Doctoral Colloquia

PhD Students watching a presentation at a DAI Doctoral Colloquium
Project TERAIS

Doctoral colloquia are a platform for PhD students at DAI to present their research a wider departmental audience, exchange ideas, and foster friendships. They are organized on a weekly basis during the semester by assoc. prof. Damas Gruska. They are among the activities within the TERAIS project, aimed at elevating DAI to a workplace of international academic excellence.

When
weekly on Mondays at 13:10 (during the teaching part of the semester)
Where
I-9 and online in MS Teams

Recap of the first semester of Doctoral Colloquia (Summer 2023)

Upcoming presentations

Iveta Bečková: Adversarial Examples in Deep Learning

Deep neural networks achieve remarkable performance in multiple fields. However, after proper training they suffer from an inherent vulnerability against adversarial examples (AEs). The AEs attempt to find the worst-case perturbation in input space, resulting in faulty output (such as misclassification). Different methods of attacks provide different approximations of this worst-case and each of them has certain advantages and disadvantages.The problem gets even more complicated in the deep RL setting, where time is also a factor. We will present our work on comparing different adversarial attacks, as well as plans for future research in adversarial attacks on deep RL agents.

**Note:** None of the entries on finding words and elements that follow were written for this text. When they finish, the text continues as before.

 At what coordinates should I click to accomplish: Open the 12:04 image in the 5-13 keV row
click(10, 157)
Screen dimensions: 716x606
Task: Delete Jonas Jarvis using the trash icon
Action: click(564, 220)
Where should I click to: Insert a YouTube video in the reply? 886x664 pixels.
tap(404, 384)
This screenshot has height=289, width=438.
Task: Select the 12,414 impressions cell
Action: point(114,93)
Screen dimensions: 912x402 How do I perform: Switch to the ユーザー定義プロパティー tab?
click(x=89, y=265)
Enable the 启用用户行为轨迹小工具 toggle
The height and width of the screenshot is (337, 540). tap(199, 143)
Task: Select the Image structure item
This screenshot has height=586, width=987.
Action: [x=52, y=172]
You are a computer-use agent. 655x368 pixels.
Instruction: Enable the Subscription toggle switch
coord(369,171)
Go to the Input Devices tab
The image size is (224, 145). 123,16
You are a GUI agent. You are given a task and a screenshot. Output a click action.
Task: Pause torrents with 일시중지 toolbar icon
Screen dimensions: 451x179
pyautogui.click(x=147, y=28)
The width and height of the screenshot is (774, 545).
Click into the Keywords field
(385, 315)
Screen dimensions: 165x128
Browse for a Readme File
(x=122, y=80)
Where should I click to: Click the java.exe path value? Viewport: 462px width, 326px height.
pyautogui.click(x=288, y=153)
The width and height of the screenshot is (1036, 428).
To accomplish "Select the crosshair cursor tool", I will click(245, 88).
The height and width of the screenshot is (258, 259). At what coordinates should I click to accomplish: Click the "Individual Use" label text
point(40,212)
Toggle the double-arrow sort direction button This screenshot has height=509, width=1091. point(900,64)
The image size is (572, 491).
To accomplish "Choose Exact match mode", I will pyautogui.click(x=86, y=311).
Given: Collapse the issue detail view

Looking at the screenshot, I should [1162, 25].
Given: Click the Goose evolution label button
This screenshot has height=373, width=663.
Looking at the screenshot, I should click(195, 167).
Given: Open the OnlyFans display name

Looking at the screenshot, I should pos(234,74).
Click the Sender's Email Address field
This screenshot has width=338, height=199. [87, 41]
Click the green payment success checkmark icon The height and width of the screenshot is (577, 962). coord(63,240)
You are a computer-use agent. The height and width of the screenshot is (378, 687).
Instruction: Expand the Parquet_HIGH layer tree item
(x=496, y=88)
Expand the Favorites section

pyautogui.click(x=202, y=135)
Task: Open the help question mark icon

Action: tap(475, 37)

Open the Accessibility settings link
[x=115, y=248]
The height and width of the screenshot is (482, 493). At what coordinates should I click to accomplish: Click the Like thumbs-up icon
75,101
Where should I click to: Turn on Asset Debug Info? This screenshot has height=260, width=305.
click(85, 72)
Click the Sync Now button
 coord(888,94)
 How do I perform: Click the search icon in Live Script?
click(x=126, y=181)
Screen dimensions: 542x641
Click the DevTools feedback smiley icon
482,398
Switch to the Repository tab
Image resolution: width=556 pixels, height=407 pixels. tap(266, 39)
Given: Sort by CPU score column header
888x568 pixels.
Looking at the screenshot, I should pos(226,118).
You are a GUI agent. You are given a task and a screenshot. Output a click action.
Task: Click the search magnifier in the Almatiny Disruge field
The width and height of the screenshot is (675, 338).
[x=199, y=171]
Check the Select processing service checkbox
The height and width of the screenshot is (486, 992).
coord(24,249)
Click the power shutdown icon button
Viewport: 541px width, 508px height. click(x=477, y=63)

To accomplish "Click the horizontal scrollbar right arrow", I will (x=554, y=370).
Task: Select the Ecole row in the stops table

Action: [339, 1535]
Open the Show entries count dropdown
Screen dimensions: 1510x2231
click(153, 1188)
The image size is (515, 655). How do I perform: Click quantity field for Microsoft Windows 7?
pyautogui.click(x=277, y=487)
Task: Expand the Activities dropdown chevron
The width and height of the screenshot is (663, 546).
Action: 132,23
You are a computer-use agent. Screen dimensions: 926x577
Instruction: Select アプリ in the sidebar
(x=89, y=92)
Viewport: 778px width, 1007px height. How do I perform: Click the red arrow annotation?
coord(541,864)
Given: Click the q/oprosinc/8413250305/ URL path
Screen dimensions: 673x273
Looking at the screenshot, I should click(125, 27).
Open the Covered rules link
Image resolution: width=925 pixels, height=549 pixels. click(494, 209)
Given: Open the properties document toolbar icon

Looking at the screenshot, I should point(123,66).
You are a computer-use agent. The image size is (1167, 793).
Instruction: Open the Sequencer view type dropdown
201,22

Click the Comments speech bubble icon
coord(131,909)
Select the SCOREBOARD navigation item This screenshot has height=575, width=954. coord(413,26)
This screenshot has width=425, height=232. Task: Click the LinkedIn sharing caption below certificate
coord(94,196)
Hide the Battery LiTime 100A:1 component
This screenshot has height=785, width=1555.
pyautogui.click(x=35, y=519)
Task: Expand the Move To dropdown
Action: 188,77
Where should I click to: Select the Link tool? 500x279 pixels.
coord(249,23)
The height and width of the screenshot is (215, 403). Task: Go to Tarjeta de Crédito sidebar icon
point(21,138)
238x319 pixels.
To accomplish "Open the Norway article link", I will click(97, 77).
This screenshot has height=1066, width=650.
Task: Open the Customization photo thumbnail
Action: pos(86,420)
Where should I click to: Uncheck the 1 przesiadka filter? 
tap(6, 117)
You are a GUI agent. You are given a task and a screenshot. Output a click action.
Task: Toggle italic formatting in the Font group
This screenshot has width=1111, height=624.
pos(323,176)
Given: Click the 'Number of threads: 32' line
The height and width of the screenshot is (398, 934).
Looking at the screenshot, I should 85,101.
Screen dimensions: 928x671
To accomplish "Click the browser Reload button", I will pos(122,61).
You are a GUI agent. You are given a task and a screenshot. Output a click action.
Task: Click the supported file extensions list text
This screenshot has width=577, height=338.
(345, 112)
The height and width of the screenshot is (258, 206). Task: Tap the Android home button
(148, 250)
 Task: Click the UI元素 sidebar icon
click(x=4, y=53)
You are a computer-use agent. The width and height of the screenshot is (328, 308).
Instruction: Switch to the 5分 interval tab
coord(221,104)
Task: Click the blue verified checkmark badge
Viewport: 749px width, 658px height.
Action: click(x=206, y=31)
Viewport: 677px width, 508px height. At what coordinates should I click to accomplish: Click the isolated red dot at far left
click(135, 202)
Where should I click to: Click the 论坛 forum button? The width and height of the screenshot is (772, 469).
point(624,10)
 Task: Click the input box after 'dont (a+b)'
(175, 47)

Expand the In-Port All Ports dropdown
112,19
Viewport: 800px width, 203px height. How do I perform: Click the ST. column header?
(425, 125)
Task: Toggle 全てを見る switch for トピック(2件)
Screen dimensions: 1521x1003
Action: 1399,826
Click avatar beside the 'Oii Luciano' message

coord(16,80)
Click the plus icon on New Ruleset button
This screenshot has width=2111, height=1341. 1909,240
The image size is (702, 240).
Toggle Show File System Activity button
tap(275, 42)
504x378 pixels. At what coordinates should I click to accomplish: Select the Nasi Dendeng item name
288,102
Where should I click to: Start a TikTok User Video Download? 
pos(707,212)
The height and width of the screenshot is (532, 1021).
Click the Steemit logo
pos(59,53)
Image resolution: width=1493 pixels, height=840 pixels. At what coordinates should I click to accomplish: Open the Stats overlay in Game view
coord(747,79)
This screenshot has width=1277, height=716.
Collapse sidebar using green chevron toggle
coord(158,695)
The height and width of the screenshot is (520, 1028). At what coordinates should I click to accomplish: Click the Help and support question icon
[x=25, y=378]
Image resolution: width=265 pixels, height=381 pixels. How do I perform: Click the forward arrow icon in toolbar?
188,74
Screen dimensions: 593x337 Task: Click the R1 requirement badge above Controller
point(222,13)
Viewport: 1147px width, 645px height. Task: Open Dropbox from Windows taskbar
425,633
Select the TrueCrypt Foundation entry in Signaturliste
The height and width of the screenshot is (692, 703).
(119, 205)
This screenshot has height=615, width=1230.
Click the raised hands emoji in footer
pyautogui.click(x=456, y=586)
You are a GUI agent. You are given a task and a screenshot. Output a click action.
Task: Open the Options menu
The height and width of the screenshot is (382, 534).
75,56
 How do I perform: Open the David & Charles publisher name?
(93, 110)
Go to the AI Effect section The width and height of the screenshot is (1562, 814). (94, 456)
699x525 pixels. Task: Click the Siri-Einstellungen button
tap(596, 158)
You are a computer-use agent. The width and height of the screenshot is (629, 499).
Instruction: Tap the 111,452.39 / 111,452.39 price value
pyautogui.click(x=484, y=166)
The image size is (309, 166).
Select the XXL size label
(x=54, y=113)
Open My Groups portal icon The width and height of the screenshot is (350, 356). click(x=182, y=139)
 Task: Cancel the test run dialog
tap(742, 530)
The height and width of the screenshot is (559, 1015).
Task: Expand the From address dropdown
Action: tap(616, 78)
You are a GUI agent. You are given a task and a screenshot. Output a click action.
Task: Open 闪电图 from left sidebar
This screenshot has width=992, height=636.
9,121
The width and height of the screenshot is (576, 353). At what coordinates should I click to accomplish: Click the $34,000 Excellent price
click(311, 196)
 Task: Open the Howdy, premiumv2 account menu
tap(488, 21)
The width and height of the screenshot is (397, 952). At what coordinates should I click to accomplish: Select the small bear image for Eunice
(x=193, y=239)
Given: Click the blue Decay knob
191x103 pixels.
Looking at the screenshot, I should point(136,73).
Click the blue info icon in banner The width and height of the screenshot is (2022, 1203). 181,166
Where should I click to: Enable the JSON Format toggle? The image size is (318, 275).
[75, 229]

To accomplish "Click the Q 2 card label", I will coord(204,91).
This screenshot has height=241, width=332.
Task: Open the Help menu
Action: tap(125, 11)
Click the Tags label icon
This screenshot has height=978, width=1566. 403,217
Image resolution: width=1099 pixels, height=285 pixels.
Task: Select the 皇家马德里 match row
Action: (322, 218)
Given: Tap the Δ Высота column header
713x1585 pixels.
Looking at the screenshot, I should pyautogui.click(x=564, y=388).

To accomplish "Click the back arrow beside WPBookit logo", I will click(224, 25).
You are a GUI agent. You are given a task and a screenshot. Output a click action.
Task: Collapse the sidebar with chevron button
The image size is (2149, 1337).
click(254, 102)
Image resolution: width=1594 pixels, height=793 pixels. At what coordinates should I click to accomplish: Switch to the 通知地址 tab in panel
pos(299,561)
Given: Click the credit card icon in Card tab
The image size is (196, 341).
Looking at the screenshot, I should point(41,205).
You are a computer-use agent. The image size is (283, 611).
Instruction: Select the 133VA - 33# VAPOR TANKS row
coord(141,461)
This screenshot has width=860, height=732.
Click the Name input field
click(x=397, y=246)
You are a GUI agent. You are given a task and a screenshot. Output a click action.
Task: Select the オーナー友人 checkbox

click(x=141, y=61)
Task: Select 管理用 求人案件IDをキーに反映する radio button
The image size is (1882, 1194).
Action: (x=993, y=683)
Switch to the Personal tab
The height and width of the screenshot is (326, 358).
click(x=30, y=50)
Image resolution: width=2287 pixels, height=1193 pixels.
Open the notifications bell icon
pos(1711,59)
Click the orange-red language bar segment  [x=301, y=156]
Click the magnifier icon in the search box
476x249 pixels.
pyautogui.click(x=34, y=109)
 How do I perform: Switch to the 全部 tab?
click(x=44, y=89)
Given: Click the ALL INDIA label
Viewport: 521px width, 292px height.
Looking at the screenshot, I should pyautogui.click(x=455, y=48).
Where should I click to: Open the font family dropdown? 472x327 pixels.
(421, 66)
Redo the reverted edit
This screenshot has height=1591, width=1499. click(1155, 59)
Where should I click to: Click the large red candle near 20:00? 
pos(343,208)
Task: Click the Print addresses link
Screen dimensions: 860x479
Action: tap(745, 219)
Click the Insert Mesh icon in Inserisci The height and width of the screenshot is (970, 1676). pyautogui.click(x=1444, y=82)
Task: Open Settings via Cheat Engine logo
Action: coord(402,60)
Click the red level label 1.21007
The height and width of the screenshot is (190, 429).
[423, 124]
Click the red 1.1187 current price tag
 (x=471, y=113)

Dana Škorvánková: Automatic 3D Human Pose Estimation, Skeleton Tracking and Body Measurements

The estimation of human body pose and its measurements is an emerging problem that drives attention in many research areas. An automatic and accurate approach to address the problem is crucial in many fields of computer vision-oriented industry. We target multiple human body analysis-related tasks, including pose estimation, pose tracking, and anthropometric body measurements estimation. Similarly to other research fields, deep learning methods proved to outperform analytical strategies. We also examine various types of visual input data, including three-dimensional point clouds. Since obtaining a large-scale database of real annotated training data is time-consuming and non-effective, we propose to substitute or augment the training process with synthetically generated human body data. We will report preliminary results of our experiments within each of the stated tasks, along with the already published parts of our research.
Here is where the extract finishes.